Game time: 10:30 a.m.

By Robert P. Marshall jr.

Some varsity teams around here get two warmup contests before they have to take on tough opposition, but there's no such luxury for the Harvard soccer team. Three days after opening the season against Tufts, the Crimson booters entertain Amherst on the field adjoining the tennis courts.

Amherst may seem like small-time opposition, and of course the Lord Jeffs, along with Williams and Wesleyan, are dubbed the Little Three in comparison with Harvard (and two other Ivy League schools).
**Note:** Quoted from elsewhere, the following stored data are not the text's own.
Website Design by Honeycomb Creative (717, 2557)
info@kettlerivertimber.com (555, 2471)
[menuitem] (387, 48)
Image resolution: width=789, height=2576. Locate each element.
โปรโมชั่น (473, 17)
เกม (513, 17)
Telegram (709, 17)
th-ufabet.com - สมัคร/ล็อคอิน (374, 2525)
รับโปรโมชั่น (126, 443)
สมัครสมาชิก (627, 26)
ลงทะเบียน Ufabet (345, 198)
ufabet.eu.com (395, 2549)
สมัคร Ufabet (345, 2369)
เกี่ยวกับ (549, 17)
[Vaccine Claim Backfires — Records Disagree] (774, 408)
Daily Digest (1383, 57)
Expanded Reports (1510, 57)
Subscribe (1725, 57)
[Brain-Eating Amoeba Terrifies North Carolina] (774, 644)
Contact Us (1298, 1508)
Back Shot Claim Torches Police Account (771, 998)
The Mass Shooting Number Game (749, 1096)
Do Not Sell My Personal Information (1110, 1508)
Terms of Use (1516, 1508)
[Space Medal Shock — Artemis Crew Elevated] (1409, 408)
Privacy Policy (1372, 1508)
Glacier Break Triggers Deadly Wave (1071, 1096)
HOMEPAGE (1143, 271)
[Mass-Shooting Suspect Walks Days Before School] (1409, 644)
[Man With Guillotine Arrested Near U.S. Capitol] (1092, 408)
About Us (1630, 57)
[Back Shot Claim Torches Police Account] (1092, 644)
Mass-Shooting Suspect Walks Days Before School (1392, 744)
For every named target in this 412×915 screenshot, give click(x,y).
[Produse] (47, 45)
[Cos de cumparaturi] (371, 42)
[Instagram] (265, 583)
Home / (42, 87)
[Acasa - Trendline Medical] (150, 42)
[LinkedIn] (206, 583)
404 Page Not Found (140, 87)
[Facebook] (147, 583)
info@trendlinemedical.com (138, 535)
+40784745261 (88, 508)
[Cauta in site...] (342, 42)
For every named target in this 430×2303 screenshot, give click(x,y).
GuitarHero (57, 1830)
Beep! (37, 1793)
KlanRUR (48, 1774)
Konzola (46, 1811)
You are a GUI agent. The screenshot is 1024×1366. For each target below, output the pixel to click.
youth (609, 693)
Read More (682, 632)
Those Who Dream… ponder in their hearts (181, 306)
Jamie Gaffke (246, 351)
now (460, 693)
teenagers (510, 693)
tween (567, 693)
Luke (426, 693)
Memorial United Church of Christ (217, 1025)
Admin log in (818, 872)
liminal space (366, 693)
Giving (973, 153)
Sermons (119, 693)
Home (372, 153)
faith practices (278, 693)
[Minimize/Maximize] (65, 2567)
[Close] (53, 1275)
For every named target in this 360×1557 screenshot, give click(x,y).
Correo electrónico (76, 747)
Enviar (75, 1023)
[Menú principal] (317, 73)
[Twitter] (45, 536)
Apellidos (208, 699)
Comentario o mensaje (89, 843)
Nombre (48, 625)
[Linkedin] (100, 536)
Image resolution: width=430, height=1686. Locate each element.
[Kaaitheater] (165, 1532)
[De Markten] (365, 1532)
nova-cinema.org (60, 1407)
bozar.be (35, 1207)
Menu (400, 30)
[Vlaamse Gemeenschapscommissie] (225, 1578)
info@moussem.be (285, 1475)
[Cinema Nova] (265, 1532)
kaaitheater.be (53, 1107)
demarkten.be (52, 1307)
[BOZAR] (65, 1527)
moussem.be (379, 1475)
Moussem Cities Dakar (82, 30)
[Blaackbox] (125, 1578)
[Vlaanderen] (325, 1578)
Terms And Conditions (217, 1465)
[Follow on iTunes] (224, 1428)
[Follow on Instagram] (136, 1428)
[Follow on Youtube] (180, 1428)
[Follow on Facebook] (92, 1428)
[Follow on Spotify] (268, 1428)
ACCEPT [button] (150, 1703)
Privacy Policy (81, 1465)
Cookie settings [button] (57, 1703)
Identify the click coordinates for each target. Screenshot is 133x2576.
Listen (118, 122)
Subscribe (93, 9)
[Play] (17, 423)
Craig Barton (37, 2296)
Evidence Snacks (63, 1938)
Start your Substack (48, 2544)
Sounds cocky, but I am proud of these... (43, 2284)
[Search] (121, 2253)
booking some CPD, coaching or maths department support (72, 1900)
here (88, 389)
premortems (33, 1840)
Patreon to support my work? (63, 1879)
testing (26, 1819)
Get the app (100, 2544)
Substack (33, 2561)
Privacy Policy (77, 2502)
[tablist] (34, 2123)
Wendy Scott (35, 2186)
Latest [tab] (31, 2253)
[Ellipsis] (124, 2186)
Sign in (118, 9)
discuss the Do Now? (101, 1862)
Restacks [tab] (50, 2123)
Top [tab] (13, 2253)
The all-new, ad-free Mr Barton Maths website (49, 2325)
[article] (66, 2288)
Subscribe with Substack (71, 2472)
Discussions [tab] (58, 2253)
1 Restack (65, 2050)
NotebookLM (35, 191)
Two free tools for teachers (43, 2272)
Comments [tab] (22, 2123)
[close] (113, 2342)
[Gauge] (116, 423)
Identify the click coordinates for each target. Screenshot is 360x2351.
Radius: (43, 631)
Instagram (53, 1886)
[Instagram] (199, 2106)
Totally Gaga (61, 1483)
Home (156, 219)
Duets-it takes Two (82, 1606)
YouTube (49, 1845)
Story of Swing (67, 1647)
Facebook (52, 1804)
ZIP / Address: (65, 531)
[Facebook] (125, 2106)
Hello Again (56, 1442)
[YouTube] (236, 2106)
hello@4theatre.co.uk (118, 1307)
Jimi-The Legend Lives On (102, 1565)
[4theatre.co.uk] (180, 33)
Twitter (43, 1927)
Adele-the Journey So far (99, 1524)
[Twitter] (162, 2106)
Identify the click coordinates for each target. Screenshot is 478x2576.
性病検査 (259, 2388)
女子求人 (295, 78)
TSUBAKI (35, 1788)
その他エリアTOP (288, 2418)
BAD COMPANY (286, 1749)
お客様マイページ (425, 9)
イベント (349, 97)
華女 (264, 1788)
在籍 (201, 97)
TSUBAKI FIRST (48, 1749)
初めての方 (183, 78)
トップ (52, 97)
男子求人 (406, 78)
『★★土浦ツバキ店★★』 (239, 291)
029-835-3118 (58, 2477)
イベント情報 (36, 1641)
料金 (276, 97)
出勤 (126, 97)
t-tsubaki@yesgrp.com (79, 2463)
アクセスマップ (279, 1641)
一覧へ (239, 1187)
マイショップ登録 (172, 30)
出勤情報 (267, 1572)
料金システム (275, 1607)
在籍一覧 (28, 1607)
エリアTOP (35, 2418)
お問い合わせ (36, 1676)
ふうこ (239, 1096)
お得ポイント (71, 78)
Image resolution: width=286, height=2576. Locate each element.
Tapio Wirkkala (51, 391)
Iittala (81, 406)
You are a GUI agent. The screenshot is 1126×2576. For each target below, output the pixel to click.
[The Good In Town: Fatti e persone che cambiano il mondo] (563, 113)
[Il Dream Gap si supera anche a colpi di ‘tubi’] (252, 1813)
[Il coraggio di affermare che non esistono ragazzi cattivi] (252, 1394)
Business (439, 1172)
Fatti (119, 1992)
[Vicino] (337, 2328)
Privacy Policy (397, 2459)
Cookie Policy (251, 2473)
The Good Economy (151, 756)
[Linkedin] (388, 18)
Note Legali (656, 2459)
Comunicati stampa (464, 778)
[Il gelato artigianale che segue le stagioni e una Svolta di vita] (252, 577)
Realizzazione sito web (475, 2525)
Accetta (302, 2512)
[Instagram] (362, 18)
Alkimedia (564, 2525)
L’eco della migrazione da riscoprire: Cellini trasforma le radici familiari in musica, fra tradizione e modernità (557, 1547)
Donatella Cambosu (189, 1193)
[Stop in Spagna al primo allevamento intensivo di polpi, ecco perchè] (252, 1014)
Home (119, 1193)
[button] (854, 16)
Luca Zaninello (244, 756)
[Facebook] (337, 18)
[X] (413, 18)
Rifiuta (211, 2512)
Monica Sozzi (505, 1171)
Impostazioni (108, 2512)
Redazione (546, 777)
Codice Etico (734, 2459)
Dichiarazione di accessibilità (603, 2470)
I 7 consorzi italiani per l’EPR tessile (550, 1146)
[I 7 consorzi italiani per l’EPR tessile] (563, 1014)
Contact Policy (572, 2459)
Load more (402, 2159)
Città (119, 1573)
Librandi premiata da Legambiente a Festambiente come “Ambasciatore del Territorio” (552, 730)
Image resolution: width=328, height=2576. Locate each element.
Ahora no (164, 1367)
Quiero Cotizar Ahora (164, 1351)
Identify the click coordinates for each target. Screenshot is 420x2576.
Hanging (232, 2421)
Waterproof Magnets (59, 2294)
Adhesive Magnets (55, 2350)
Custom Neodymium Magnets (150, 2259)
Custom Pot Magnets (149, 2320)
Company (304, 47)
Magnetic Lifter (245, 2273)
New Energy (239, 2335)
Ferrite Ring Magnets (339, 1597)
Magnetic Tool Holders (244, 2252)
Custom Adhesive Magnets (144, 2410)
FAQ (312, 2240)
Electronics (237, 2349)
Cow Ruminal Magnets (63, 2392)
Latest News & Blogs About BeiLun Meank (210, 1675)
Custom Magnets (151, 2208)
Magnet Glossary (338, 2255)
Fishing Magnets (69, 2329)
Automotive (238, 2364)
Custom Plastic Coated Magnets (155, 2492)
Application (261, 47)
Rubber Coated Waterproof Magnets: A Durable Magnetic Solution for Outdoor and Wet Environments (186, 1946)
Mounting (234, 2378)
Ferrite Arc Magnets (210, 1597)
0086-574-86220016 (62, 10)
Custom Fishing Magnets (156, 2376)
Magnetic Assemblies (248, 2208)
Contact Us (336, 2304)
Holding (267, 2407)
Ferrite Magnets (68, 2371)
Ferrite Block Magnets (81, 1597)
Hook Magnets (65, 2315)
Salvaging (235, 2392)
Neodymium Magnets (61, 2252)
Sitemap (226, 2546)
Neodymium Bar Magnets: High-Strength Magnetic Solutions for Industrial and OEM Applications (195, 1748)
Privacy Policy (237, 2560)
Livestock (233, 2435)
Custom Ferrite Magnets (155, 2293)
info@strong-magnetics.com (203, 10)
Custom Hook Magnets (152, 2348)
But there is nothing little about the way they play soccer: Wesleyan beat Ivy League champion Brown this week, 1-0, and Amherst has won three of its last five games with the Crimson.

The last time the two teams met was 1962, when Harvard, with Chris O'Hiri, edged the Purple and White 4-3. It should be that close today.

Amherst has all but two of last year's starters back, and has added a pair of sharp-shooting foreigners: Tanzanian Jaffer Kassamali, and Cleanthis Nicolaides, a Greek transfer student. Another forward to watch is wing Rob Sherman, who was high scorer for the Jeffs last year.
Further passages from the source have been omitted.